Apr 20th, 1:00 PM - 4:00 PM

Title

Bithionol Sulfone as Potential Carbonyl Reductase Inhibitor

Faculty Sponsor

Dr. Mike McCormick

Information

Carbonyl reductase catalyzes the NADPH-dependent reduction of a wide range of carbonyls. CR has been connected to several important processes including quinone detoxification, neuroprotection, prostaglandin metabolism, and anthracycline metabolism. CR reduction of anthracyclines negatively impacts their use in the treatment of cancer in two important ways: drug resistance and cardiotoxicity. Inhibition of CR in conjunction with anthracycline therapy offers the potential to increase the effectiveness of the drugs at lower doses, and to decrease the risk of cardiotoxicity. The goal is to better understand how CR recognizes the molecules to which it binds, be they substrates or inhibitors. With this information, drugs could be designed to control CR with the intention of reducing the risk of cardiotoxicity during anthracycline cancer treatment.

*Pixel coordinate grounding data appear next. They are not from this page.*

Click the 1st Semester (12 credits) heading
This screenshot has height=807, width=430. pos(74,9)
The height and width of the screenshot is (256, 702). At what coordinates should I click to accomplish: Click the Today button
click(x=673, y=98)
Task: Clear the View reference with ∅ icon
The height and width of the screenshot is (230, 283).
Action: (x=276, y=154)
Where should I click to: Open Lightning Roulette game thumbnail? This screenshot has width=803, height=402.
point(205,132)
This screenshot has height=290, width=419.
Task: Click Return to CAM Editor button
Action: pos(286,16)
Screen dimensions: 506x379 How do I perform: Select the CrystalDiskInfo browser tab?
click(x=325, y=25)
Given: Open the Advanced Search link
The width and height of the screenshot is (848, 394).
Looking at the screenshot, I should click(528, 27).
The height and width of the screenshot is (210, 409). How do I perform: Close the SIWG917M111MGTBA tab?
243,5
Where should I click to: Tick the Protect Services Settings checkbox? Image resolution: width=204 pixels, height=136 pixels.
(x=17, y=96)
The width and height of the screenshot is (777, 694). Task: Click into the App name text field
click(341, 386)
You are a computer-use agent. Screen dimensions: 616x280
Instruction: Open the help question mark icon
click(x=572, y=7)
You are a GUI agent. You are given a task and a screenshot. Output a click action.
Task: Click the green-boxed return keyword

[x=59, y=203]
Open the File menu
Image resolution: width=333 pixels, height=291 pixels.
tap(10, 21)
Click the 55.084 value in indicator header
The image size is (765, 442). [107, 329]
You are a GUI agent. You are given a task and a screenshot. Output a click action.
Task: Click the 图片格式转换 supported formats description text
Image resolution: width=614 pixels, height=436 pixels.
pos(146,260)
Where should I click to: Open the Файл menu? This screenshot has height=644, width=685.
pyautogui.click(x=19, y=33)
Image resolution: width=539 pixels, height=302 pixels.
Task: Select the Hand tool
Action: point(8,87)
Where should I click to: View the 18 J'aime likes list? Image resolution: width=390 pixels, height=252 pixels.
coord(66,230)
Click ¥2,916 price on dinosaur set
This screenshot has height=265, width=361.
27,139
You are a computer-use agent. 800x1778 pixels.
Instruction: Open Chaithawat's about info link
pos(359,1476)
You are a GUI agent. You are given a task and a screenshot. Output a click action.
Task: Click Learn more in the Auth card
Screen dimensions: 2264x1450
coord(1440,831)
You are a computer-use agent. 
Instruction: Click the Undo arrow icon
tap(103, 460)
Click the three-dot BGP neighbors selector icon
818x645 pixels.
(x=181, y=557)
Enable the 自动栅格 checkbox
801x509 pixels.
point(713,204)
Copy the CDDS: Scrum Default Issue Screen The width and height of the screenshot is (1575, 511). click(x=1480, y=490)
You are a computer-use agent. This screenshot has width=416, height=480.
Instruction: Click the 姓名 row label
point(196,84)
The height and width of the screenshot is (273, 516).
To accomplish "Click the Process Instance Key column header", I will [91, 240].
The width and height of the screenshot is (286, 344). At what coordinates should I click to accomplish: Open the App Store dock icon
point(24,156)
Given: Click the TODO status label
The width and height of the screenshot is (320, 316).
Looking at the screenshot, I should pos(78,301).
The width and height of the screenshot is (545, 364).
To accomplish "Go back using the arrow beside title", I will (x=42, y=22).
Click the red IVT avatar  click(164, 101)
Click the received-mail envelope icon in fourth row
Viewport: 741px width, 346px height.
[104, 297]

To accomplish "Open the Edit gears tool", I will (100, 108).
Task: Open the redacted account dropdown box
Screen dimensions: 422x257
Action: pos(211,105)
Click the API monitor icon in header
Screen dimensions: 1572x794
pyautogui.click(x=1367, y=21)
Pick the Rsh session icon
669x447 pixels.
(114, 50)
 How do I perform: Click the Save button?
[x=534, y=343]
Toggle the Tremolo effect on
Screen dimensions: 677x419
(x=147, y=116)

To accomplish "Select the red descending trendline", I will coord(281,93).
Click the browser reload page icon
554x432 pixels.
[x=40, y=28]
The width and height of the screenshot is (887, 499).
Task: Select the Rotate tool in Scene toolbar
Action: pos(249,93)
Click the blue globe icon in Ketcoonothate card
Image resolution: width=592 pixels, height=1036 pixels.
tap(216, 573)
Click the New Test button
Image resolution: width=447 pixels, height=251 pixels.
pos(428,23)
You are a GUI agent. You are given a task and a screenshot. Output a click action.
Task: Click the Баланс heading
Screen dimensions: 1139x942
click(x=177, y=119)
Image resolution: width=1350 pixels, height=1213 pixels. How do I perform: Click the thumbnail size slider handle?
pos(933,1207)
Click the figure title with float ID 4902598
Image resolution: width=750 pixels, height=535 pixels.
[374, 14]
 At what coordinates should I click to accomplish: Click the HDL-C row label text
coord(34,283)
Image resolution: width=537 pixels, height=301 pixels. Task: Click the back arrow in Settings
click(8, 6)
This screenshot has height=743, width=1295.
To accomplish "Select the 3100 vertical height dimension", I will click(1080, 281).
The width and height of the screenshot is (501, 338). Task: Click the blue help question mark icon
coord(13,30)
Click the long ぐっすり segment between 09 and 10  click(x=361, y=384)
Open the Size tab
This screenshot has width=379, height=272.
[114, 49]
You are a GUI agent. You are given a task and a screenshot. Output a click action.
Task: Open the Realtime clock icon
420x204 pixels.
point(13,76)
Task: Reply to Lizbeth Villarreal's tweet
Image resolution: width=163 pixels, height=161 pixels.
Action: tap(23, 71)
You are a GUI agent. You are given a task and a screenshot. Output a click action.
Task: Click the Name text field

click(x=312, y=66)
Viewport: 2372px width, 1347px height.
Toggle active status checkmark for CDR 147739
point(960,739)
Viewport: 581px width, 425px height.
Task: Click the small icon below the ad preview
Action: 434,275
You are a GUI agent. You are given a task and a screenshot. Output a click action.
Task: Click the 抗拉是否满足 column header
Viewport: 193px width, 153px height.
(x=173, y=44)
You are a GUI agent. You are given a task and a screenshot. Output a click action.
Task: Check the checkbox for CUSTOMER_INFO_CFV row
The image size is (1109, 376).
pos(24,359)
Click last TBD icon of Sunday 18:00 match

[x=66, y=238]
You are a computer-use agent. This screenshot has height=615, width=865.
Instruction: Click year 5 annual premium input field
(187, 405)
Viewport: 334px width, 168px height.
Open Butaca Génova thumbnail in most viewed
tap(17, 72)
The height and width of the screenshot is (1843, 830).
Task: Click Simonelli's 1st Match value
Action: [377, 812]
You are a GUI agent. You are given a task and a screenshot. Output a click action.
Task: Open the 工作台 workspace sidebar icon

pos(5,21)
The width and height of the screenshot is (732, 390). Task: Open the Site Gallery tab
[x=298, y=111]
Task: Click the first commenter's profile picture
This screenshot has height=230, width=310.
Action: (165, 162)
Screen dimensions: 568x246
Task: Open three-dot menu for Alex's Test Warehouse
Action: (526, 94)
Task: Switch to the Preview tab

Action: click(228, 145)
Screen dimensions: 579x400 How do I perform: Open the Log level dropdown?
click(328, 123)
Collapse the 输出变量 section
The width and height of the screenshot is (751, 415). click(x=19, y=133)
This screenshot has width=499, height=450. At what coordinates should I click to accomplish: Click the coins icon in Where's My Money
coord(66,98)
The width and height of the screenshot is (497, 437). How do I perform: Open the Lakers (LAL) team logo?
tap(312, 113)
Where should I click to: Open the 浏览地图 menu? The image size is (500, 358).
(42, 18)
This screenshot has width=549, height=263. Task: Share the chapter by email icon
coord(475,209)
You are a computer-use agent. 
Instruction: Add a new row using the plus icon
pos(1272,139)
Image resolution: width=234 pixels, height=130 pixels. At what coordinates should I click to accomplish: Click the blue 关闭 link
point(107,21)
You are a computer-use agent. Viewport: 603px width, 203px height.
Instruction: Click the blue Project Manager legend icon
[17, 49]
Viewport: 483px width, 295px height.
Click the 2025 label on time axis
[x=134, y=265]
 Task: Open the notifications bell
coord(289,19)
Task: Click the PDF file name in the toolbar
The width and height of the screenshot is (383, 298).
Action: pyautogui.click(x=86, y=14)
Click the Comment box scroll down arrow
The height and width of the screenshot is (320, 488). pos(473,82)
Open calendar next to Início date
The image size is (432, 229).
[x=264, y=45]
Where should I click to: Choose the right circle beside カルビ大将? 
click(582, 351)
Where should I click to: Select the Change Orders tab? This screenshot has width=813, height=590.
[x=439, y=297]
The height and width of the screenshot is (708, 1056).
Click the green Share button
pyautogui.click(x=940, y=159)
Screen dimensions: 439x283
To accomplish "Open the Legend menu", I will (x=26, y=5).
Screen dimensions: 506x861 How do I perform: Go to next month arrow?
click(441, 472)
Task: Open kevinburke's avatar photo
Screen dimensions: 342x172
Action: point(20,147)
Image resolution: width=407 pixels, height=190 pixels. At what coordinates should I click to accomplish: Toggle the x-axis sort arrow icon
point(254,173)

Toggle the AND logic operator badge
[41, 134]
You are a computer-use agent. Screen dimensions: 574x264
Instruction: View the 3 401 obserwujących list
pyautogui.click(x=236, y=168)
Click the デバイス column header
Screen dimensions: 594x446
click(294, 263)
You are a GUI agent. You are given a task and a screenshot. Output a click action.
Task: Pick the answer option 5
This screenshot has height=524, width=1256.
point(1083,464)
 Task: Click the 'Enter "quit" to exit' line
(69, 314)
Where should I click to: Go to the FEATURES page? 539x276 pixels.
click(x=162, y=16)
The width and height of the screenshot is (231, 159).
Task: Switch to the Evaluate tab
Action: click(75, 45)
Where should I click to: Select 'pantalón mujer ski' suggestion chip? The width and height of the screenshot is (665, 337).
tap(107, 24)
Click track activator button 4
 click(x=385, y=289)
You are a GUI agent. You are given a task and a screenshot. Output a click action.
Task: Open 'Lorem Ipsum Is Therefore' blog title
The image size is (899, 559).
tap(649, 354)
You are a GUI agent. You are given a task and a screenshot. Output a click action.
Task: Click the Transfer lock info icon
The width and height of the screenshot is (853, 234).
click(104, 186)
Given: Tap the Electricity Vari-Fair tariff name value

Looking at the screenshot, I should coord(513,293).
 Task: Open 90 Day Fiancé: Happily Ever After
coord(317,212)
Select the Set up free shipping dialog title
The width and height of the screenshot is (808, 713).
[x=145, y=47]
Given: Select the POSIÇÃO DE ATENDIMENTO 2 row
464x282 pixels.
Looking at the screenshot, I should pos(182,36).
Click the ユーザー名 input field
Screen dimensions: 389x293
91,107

Also, as the role of CR is better understood, it may have applications to other drug pathways as well. Currently the lab is testing out analogs of 4-benzoyl pyridine as potential carbonyl reductase inhibitors. The objective is to synthesize bithionol sulfone and then test this compound as a CR inhibitor. The results will further define the binding properties of the enzyme as well as investige new classes of molecules that potentially can serve as inhibitors.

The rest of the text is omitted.